(DATA EXCERPTS)

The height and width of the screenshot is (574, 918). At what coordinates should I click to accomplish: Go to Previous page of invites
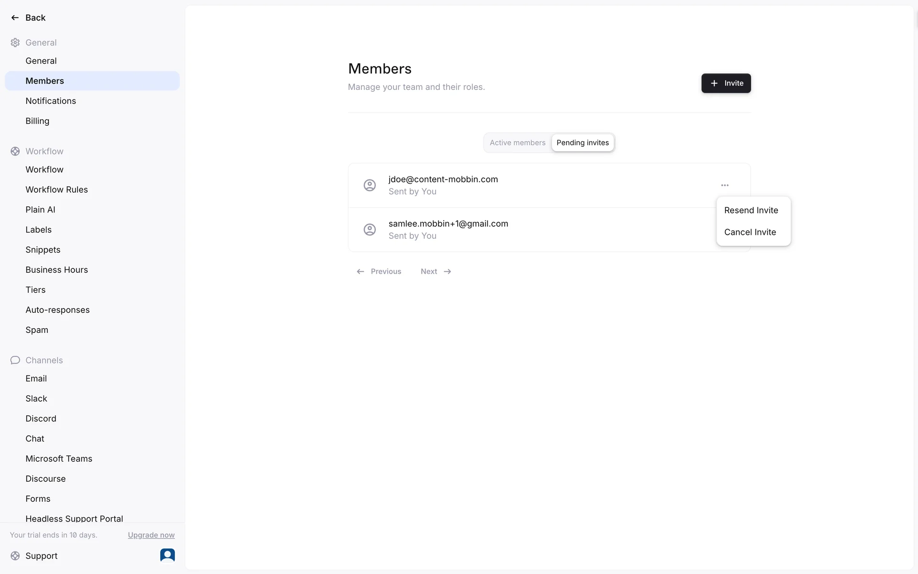coord(379,272)
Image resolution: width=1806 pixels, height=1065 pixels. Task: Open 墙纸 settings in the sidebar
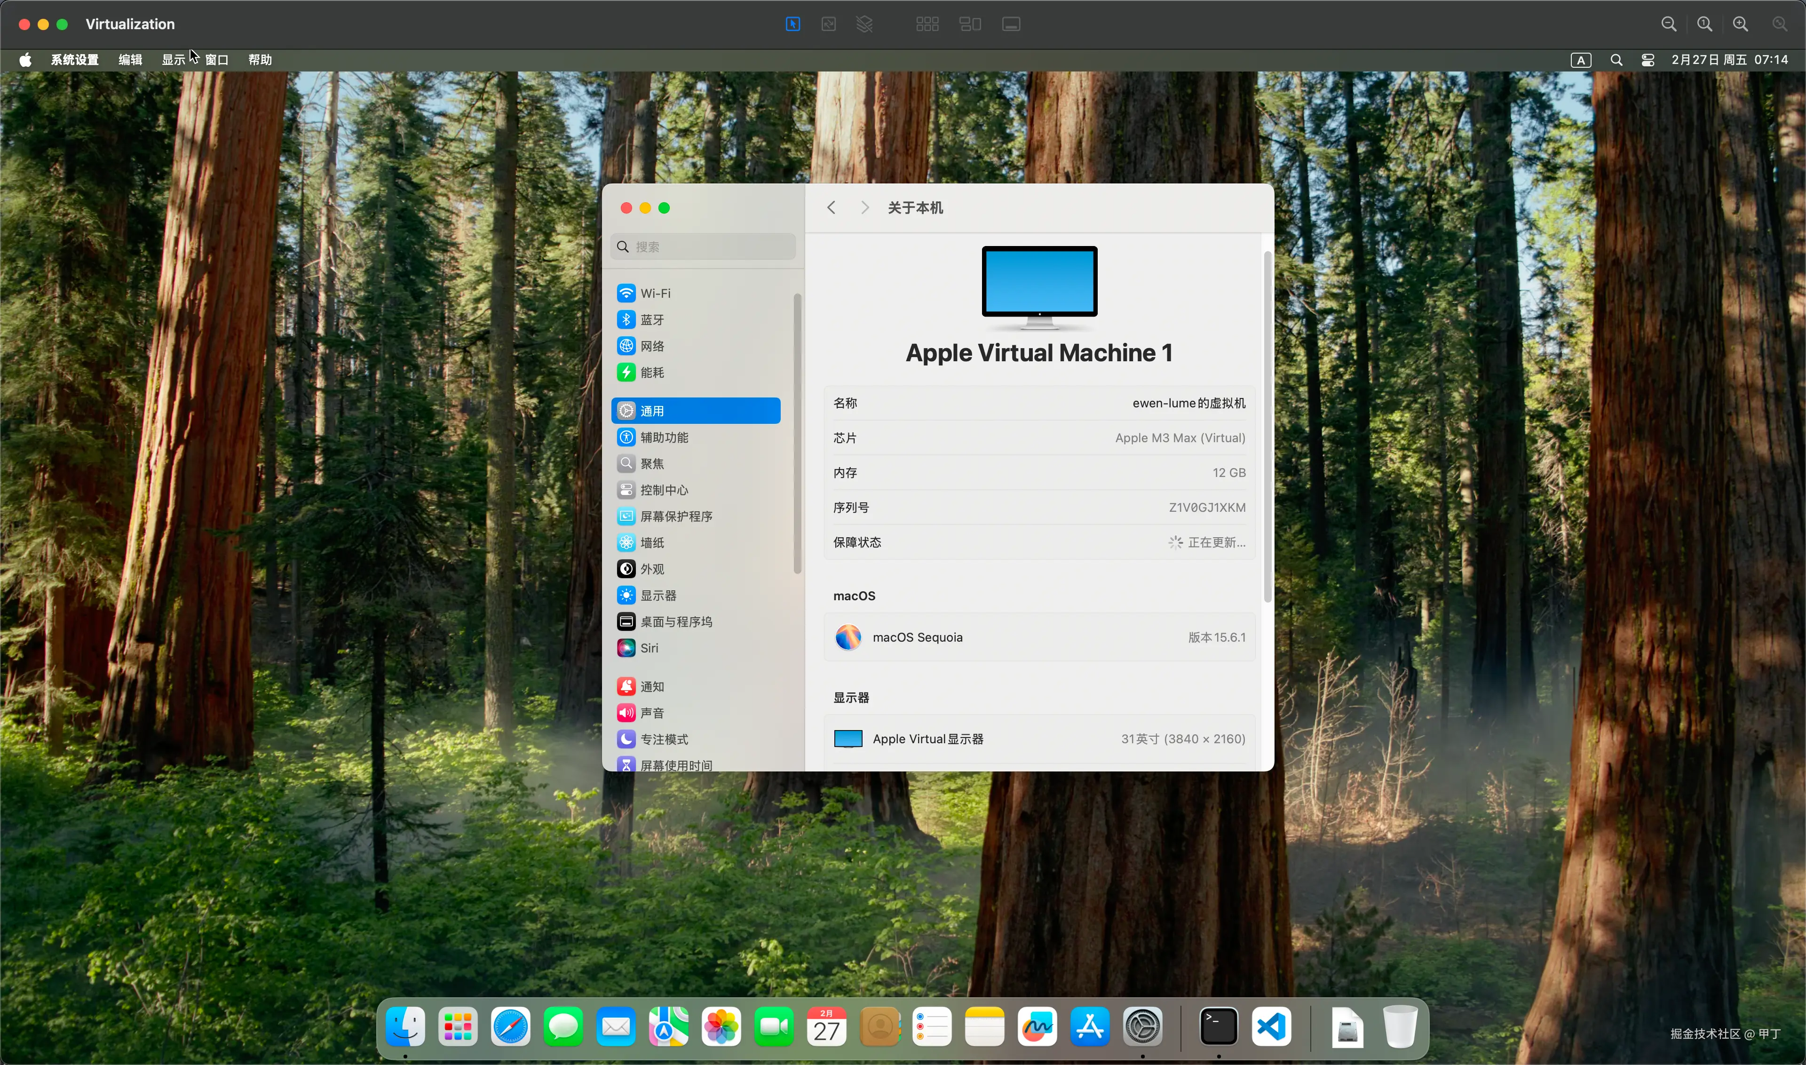point(652,543)
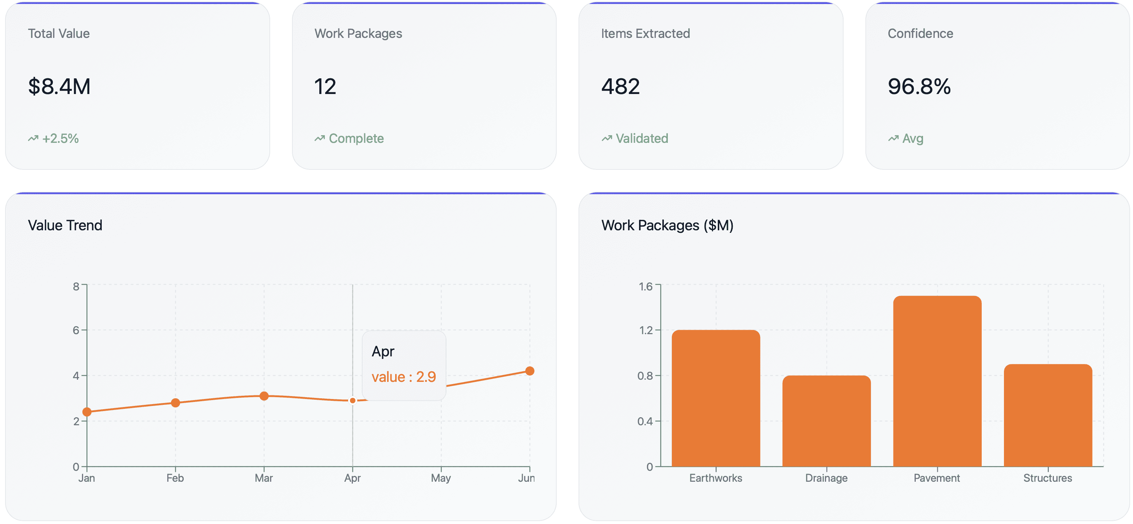
Task: Click the Jun data point marker
Action: point(530,371)
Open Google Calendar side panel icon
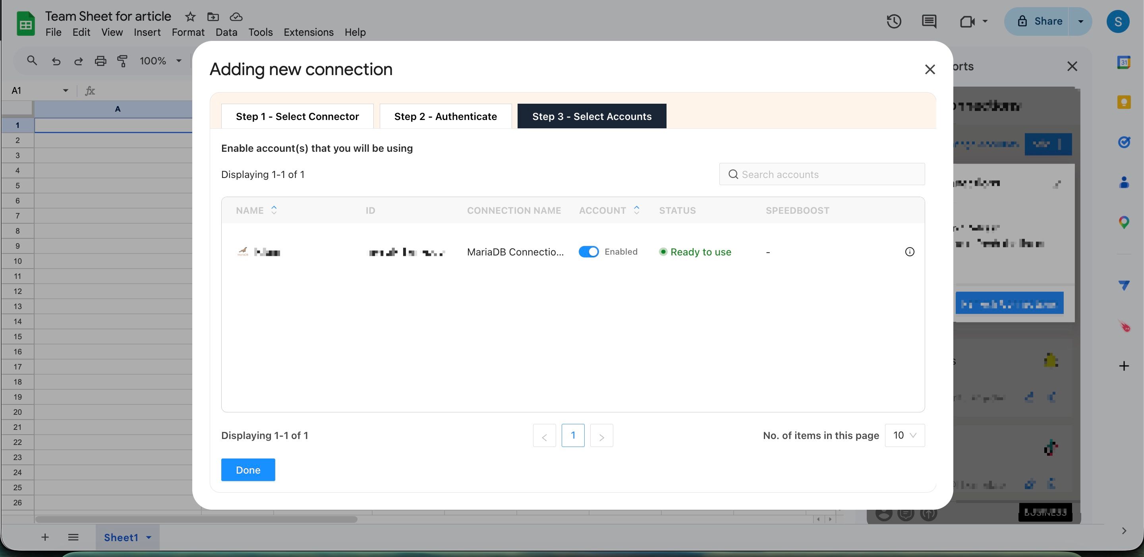 (x=1124, y=63)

(End DATA EXCERPTS)

ACTION ITEM:
Exclude all images, then retype the records above without alteration.

WRITTEN SOLUTION:
The height and width of the screenshot is (574, 918). At what coordinates should I click to accomplish: Go to Previous page of invites
coord(379,272)
Image resolution: width=1806 pixels, height=1065 pixels. Task: Open 墙纸 settings in the sidebar
point(652,543)
Task: Click the Jun data point marker
Action: point(530,371)
Open Google Calendar side panel icon
 (x=1124, y=63)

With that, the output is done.